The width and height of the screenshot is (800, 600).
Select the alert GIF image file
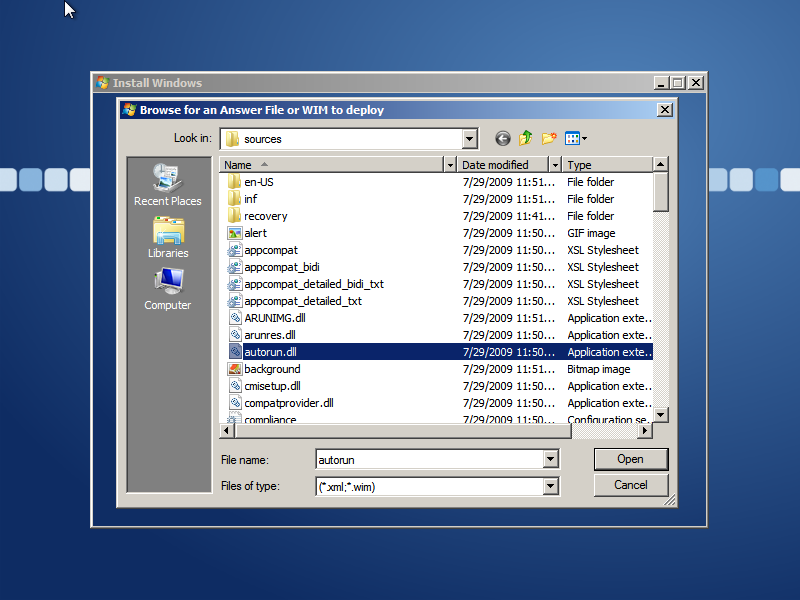(255, 233)
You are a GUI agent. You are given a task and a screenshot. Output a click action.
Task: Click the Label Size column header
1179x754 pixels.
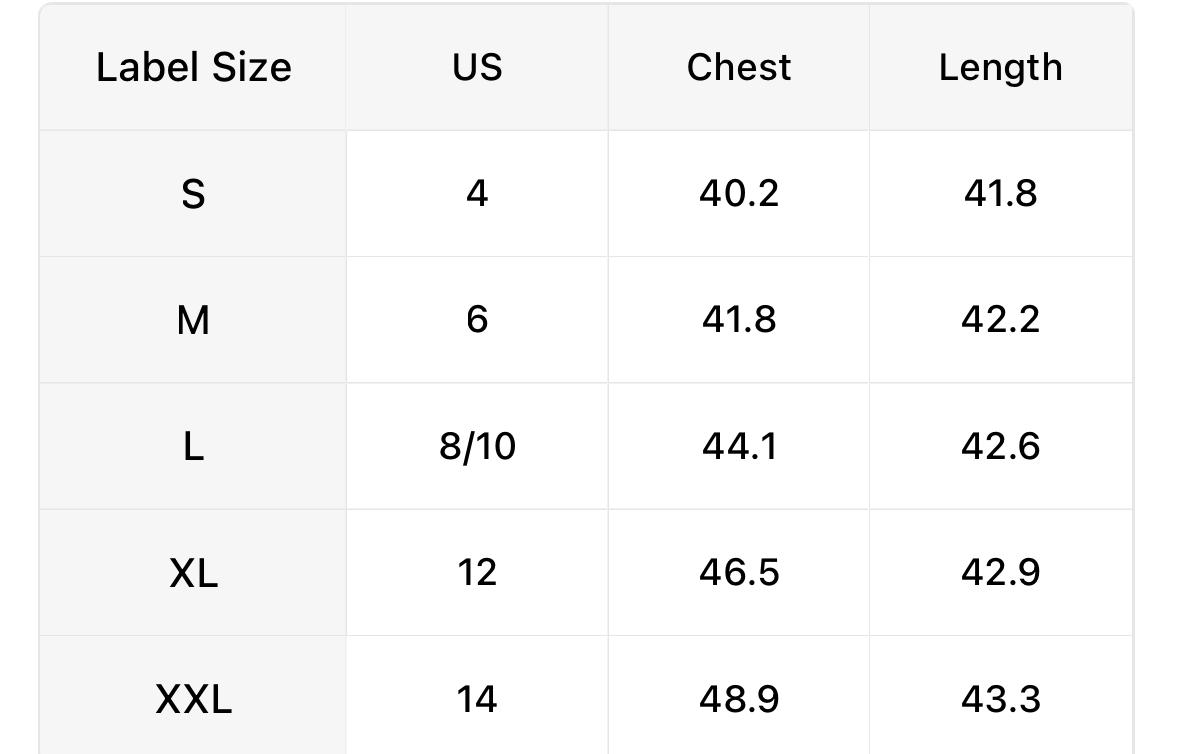pos(194,68)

☆ ☆ ☆

> _Work to be completed_
Leave every picture out and write out, word for word, the lines from the one that contains "You are a GUI" through the last line of the records.

> _Answer area_
You are a GUI agent. You are given a task and a screenshot. Output a click action.
Task: Click the Label Size column header
1179x754 pixels.
pos(194,68)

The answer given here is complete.